Some aficionados have already placed $199 deposits for the hams with Don Harris, the owner of Tienda, a mail-order company in Williamsburg, Va. Mr. Harris said that after nearly 10 years of trying to import the hams, he is more optimistic than ever.
"Two or maybe three slaughterhouses have been built according to U.S. government specifications," Mr. Harris said, "and we're hoping they may get approved this fall."
Abel Rodríguez, the international manager of Covap, a cooperative of 10,500 pig farmers, which completed its new, $30 million plant near Córdoba in January, said his group has been working with a consultant for more than two years to help with the building and the approval process.
Serrano hams, which have been available in the United States for several years, are cured in Spain, but the pigs are raised in Denmark, the Netherlands and Poland and slaughtered there.

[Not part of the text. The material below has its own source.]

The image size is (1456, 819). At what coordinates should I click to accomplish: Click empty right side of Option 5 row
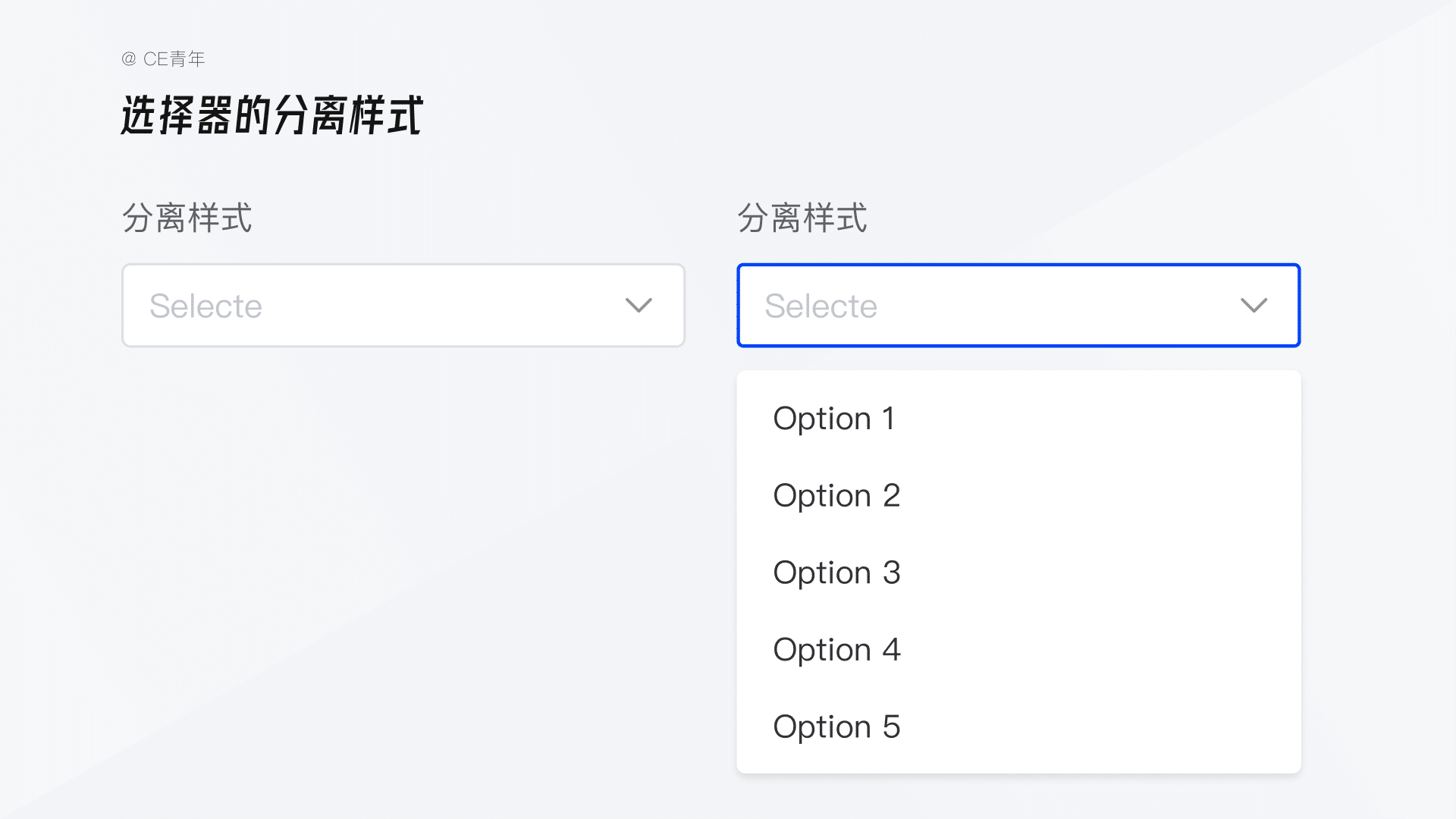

The black-foot pigs, on the other hand, live only in Spain. Their habitat, where the free-ranging pigs forage for acorns, is said to make an essential contribution to the flavor of the ham.
If the slaughterhouses are approved, Mr. Rodríguez said that chorizo sausages will be ready for shipping by the middle of next year, followed by the loins (lomo), and, before the end of 2007, the shoulder (paleta).
The first hams, with their complex, salty-sweet, deep maroon flesh streaked with buttery white fat, are not expected before 2008.